Since July, 1941, Squadron Leader Sheen has led the squadron, and on occasions the wing, in 43 offensive operations over Northern France. He has carried out these missions with consistent skill and courage and, under his leadership, the squadron has attained a high standard of efficiency. On one occasion the squadron was menaced by a superior number of enemy fighters but, by his coolness and clever tactics. Squadron Leader Sheen saved his unit from suffering heavy casualties and succeeded in destroying at least 3 of the fighters. Squadron Leader Sheen has personally destroyed a number of enemy aircraft including 1 at night.
— The London Gazette, No. 35318, 21 October 1941.

===Later war service===
Having been involved in 47 sorties during the Circus offensive, and occasionally leading the Biggin Hill fighter wing during this time, Sheen was rested from operations in November. He was assigned to a staff role at No. 9 Group, with responsibility for training. Twelve months later, having been promoted to wing commander, he became the commanding officer of the RAF station at Manston. He subsequently was commander at the airfields at Skeabrae, in the Orkney Islands, and then Drem until March 1944, when he took command of the Second Tactical Air Force's No. 148 Wing. In January 1945, he went to Cairo in Egypt where he served on the staff of the headquarters of RAF Middle East Command.

==Postwar service==
Sheen's service in the RAF ended in late-1946 and he returned to Australia. However, after a time he rejoined the RAF, being granted a permanent commission as a squadron leader in January 1950. At that time he took command of No. 502 Squadron, of the Royal Auxiliary Air Force.

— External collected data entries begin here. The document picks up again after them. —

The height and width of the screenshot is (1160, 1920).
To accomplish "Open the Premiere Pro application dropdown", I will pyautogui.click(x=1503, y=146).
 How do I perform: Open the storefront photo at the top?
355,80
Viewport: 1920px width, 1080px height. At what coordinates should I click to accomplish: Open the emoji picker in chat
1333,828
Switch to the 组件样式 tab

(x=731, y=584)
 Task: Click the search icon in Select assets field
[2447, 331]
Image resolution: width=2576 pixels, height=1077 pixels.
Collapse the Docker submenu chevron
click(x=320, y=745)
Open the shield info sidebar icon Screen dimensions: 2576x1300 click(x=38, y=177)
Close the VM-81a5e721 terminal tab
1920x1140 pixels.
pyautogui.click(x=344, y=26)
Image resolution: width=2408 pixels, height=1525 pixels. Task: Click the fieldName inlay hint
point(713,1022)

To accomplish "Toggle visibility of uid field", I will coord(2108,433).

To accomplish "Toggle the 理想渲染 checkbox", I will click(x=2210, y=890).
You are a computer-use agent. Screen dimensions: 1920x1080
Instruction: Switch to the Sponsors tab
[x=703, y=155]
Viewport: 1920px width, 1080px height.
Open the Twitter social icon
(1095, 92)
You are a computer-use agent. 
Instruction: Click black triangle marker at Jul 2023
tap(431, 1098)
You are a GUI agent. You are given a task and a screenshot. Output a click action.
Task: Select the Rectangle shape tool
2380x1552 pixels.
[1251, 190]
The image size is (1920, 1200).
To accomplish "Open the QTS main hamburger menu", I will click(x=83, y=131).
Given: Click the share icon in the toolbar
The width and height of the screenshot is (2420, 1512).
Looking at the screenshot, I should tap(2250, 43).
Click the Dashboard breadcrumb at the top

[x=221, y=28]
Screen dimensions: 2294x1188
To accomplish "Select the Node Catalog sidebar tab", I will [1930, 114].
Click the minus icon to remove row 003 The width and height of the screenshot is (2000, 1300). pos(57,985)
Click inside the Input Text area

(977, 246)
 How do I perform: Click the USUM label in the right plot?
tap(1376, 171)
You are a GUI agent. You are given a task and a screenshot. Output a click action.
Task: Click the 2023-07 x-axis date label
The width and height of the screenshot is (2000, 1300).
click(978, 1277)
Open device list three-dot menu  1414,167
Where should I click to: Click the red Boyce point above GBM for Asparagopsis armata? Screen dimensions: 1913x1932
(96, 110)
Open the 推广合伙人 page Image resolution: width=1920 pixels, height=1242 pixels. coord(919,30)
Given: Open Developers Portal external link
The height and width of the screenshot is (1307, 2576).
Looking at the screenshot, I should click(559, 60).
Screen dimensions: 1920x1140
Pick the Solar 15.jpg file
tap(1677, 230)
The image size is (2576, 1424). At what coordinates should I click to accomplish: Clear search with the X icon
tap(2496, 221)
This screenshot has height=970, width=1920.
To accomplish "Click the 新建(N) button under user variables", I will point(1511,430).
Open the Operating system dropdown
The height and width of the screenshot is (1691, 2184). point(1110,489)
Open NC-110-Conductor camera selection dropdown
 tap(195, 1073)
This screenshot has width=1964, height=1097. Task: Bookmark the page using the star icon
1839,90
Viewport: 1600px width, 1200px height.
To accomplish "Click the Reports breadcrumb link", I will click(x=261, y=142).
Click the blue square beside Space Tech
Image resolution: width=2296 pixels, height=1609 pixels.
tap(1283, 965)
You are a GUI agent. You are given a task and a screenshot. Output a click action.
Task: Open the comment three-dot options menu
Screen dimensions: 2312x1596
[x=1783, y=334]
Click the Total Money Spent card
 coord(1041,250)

This was equipped with the Spitfire but under Sheen's leadership, converted to the de Havilland Vampire jet fighter. In 1954 Sheen served with the Central Fighter Establishment, in its Air Fighting Unit. A year later, having been promoted to wing commander, he was appointed wing leader at Leuchars. He was promoted to group captain in January 1964.

In January 1965, Sheen was part of the RAF cortège at the funeral procession for former prime minister Winston Churchill. Much of the remainder of his RAF career was spent with Transport Command. He retired from military service in January 1971, still in the rank of group captain.

==Later life==
Returning to civilian life, Sheen worked for the aerospace manufacturer British Aircraft Corporation, which later became British Aerospace. He was involved the marketing and sales for the BAC One-Eleven and the Concorde supersonic airliner. He died in June 2001.

Sheen is credited with having destroyed five aircraft, one of which was shared with other pilots, and damaged two others. He also probably destroyed two other aircraft.